Mais on ne peut, à mon sens, évoquer la guerre des idées sans évoquer tous les combattants : Jean-Yves LE GALLOU et Polémia, les entreprises de réinformation comme FdeSouche et d’autres auteurs décisifs dans la lutte contre l’islamisme comme Alexandre DEL VALLE ou contre le Great Reset comme Eric VERHAEGHE.

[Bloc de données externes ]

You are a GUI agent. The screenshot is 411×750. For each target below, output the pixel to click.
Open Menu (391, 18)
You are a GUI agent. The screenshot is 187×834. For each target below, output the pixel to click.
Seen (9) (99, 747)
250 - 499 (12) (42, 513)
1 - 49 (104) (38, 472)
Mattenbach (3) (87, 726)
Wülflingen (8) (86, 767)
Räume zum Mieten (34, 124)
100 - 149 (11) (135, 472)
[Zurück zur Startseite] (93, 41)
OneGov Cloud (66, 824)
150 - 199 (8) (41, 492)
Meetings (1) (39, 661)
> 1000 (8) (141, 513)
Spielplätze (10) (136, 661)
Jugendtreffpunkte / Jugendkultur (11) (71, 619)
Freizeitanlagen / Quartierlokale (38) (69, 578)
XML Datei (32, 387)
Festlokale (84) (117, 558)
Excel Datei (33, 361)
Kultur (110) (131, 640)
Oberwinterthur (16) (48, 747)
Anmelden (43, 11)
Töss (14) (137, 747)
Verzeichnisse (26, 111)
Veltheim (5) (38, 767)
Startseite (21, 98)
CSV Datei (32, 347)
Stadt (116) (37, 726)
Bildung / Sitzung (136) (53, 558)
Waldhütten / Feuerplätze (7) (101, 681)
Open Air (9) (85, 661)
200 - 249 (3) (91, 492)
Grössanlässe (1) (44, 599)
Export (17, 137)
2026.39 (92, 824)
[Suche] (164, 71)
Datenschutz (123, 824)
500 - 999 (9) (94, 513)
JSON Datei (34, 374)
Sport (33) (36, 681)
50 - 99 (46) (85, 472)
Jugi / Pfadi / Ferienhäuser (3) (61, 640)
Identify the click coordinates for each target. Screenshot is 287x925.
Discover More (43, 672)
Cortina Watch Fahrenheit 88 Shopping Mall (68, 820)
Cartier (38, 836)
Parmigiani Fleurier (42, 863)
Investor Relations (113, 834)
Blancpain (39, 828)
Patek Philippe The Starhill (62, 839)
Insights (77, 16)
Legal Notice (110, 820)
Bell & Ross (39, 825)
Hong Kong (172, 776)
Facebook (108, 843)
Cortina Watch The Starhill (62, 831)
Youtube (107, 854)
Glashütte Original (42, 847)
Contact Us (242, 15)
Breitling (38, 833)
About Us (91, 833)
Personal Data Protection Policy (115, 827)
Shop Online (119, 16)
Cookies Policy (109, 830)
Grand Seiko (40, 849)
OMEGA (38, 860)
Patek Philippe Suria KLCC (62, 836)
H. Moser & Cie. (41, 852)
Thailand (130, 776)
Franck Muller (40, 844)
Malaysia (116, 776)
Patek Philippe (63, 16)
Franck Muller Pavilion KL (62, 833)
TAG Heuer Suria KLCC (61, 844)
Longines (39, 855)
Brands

Une mention particulière pour la conclusion du livre qui est excellente notamment sur le pluralisme qui cache « l’état fragmentaire de notre morale » et sur l’évocation pudique de Roger Scruton : « Il aimait à dire que la civilisation était une conversation »… Espérons que cette conversation se poursuive le plus longtemps possible…
Le travail de cet essayiste est sans doute utile bien que non exhaustif apparemment. Les noms que vous citez en fin d’article montre que Mme Bastié est elle-même touchée par une forme certes atténuée mais néanmoins réelle de politiquement correct propre aux gens de Droite très sensibles au qu’en-dira-t-on gauchiste. Camus ou Le Gallou ne sont pas fréquentables même de loin et c’est bien le problème. C’est cette « Droite » dite modérée qui neutralise toute possibilité d’alternance à cause de sa pleutrerie. Pour ma part, je me méfie beaucoup des gens de cette catégorie car ils n’ont pas le courage d’être ce qu’ils sont et de le dire franchement. Or, la « guerre des idées » est en fait une guerre idéologique et anthropologique féroce, sans pitié et sans armistice possible. Elle sera gagnée ou perdue. J’espère qu’un jour des personnes de qualité comme Eugénie Bastié finiront par le comprendre et l’accepter. Son essai est déjà un travail de perspective ; un premier pas.